On Thu, Jul 07, 2022 at 07:54:16AM -0700, Hellstrom, Thomas wrote:
On Fri, 2022-07-01 at 15:50 -0700, Niranjana Vishwanathapura wrote:
Handle persistent (VM_BIND) mappings during the request submission
in the execbuf3 path.

Signed-off-by: Niranjana Vishwanathapura
<niranjana.vishwanathapura@xxxxxxxxx>
---
 .../gpu/drm/i915/gem/i915_gem_execbuffer3.c   | 176
+++++++++++++++++-
 1 file changed, 175 insertions(+), 1 deletion(-)

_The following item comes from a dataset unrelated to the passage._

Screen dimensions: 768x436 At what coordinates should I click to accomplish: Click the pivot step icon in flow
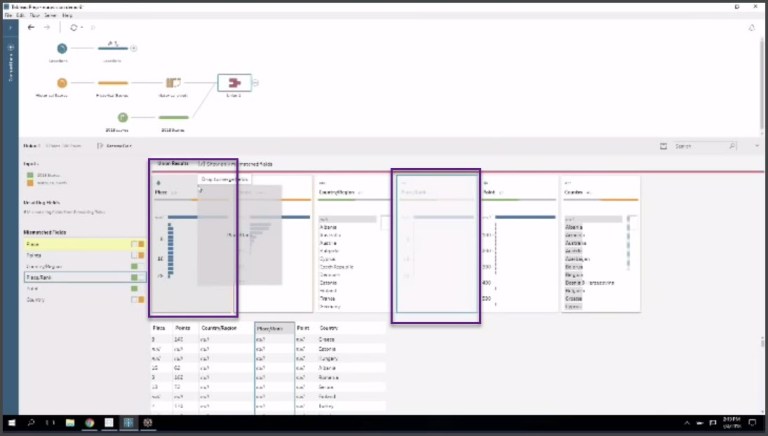(x=173, y=83)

diff --git a/drivers/gpu/drm/i915/gem/i915_gem_execbuffer3.c
b/drivers/gpu/drm/i915/gem/i915_gem_execbuffer3.c
index 13121df72e3d..2079f5ca9010 100644
--- a/drivers/gpu/drm/i915/gem/i915_gem_execbuffer3.c
+++ b/drivers/gpu/drm/i915/gem/i915_gem_execbuffer3.c
@@ -22,6 +22,7 @@
 #include "i915_gem_vm_bind.h"
 #include "i915_trace.h"

+#define __EXEC3_HAS_PIN                        BIT_ULL(33)
 #define __EXEC3_ENGINE_PINNED          BIT_ULL(32)
 #define __EXEC3_INTERNAL_FLAGS         (~0ull << 32)

@@ -45,7 +46,9 @@
  * execlist. Hence, no support for implicit sync.
  *
  * The new execbuf3 ioctl only works in VM_BIND mode and the VM_BIND
mode only
- * works with execbuf3 ioctl for submission.
+ * works with execbuf3 ioctl for submission. All BOs mapped on that
VM (through
+ * VM_BIND call) at the time of execbuf3 call are deemed required
for that
+ * submission.
  *
  * The execbuf3 ioctl directly specifies the batch addresses instead
of as
  * object handles as in execbuf2 ioctl. The execbuf3 ioctl will also
not
@@ -61,6 +64,13 @@
  * So, a lot of code supporting execbuf2 ioctl, like relocations, VA
evictions,
  * vma lookup table, implicit sync, vma active reference tracking
etc., are not
  * applicable for execbuf3 ioctl.
+ *
+ * During each execbuf submission, request fence is added to all
VM_BIND mapped
+ * objects with DMA_RESV_USAGE_BOOKKEEP. The DMA_RESV_USAGE_BOOKKEEP
usage will
+ * prevent over sync (See enum dma_resv_usage). Note that
DRM_I915_GEM_WAIT and
+ * DRM_I915_GEM_BUSY ioctls do not check for DMA_RESV_USAGE_BOOKKEEP
usage and
+ * hence should not be used for end of batch check. Instead, the
execbuf3
+ * timeline out fence should be used for end of batch check.
  */

 struct eb_fence {
@@ -124,6 +134,19 @@ eb_find_vma(struct i915_address_space *vm, u64
addr)
        return i915_gem_vm_bind_lookup_vma(vm, va);
 }

+static void eb_scoop_unbound_vmas(struct i915_address_space *vm)
+{
+       struct i915_vma *vma, *vn;
+
+       spin_lock(&vm->vm_rebind_lock);
+       list_for_each_entry_safe(vma, vn, &vm->vm_rebind_list,
vm_rebind_link) {
+               list_del_init(&vma->vm_rebind_link);
+               if (!list_empty(&vma->vm_bind_link))
+                       list_move_tail(&vma->vm_bind_link, &vm-
>vm_bind_list);
+       }
+       spin_unlock(&vm->vm_rebind_lock);
+}
+
 static int eb_lookup_vmas(struct i915_execbuffer *eb)
 {
        unsigned int i, current_batch = 0;
@@ -138,11 +161,118 @@ static int eb_lookup_vmas(struct
i915_execbuffer *eb)
                ++current_batch;
        }

+       eb_scoop_unbound_vmas(eb->context->vm);
+
+       return 0;
+}
+
+static int eb_lock_vmas(struct i915_execbuffer *eb)
+{
+       struct i915_address_space *vm = eb->context->vm;
+       struct i915_vma *vma;
+       int err;
+
+       err = i915_gem_vm_priv_lock(eb->context->vm, &eb->ww);
+       if (err)
+               return err;
+

See comment in review for 08/10 about re-checking the rebind list here.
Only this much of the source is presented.